Gli anni Sessanta, poi, costituirono per Fernando Vallerini l’ultimo decennio di attività mondana di editore, durante il quale intraprese conferenze all’estero e si dedicò al suo mestiere di esperto di stampe antiche e moderne, antiquariato e, naturalmente, di artista.
Negli anni Settanta abbandonerà l’esercizio diretto della professione di libraio e antiquario, affidandolo nelle mani dei figli Simone e Andrea i quali, successivamente, intraprenderanno strade diverse: l’uno quella dell’arte, l’altro quella dell’editoria. Nel frattempo Fernando si cimenterà in ricerche storiche fruttuose ed elaborazioni creative intorno a Pisa, oggi molto rinomate, dalle quali ne scaturiranno i volumi: “Pisa come Pisano” (1973), “Il territorio pisano” (1975), “Monte Sant’Angelo sul Gargano” (1977), tutti riccamente illustrati con i suoi disegni originali, e “Pisa come una fiaba” (1979), dedicato alla memoria del padre nel centenario della sua nascita. Seguiranno altri volumi importanti come: “Pisa e Lucca: cinque giornate in villa” (1984), “I mostri di San Rossore” (1986), ovvero una serie di visioni grafiche riguardo la vegetazione del Parco Naturale. Nel 1987 uscirà “Russia delle retrovie”, nel quale racconterà la sua esperienza di soldato in Unione Sovietica e, in ultimo, nel 1993, anno della sua morte, pubblicherà “Chiese Romaniche del Casentino e del Valdarno Superiore, fino al mare”, anche questi illustrati coi suoi disegni. Vallerini morirà nel dicembre del 1993.

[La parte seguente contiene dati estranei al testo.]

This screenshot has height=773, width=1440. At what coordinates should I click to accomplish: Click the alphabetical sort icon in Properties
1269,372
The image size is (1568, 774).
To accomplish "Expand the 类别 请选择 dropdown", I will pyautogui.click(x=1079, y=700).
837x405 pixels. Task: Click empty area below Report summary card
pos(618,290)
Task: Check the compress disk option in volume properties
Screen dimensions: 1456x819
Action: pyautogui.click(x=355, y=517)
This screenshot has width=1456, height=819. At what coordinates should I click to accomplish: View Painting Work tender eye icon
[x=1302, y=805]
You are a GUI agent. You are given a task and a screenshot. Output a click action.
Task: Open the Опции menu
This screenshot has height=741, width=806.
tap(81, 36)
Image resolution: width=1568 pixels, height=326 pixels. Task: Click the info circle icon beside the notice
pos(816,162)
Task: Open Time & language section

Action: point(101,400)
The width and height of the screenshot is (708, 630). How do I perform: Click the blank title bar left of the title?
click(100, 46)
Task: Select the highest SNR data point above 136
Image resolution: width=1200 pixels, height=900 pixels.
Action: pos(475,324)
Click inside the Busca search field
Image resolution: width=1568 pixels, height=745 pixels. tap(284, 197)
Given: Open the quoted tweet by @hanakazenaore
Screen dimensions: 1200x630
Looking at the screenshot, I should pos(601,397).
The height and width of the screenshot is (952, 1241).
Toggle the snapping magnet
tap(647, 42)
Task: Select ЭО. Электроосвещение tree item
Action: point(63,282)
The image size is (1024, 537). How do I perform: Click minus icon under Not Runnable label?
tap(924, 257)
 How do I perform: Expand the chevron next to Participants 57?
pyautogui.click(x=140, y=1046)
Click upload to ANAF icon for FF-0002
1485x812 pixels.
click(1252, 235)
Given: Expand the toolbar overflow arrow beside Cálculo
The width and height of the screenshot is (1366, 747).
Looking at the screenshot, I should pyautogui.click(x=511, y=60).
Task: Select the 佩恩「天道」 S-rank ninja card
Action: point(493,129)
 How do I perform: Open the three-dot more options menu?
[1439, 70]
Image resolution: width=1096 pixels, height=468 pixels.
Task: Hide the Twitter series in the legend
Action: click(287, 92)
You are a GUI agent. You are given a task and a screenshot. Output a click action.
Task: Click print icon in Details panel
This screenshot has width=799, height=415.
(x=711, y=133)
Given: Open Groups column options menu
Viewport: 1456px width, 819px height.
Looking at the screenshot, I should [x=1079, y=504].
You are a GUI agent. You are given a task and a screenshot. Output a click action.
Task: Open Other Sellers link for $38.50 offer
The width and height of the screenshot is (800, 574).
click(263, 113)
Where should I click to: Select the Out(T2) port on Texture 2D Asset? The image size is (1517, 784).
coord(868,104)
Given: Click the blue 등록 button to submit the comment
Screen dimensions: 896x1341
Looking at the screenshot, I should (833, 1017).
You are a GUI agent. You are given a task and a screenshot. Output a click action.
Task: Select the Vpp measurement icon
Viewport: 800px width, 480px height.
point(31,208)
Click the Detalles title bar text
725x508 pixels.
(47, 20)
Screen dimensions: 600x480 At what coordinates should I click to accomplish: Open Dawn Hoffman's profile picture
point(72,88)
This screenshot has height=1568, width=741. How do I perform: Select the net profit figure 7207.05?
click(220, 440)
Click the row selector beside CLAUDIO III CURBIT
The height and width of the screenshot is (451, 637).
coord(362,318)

Nel 2009 è stato celebrato il Centenario delle Librerie Vallerini e, per l’occasione, sono state dedicate alla memoria di Fernando Vallerini la piazza adiacente Piazza dei Cavalieri, già Piazzetta Ulisse Dini, e una tiratura di medaglie bronzee coniate dai Fratelli Pazzaglia, rinomati incisori pisani.
Nel 2014, dopo la morte prematura di Andrea Vallerini, si è conclusa questa storia fatta di magia che a cavallo di un secolo ha reso orgogliosi migliaia di pisani, sia nativi che d’adozione. Resta soltanto il lascito di una famiglia che ha votato la vita al servizio della cultura ma, di fatto, gli Stabilimenti Vallerini restano un meraviglioso ricordo, così come le gesta artistiche del loro fondatore.
I libri sono rotondi, perciò ruzzolano. Fernando Vallerini.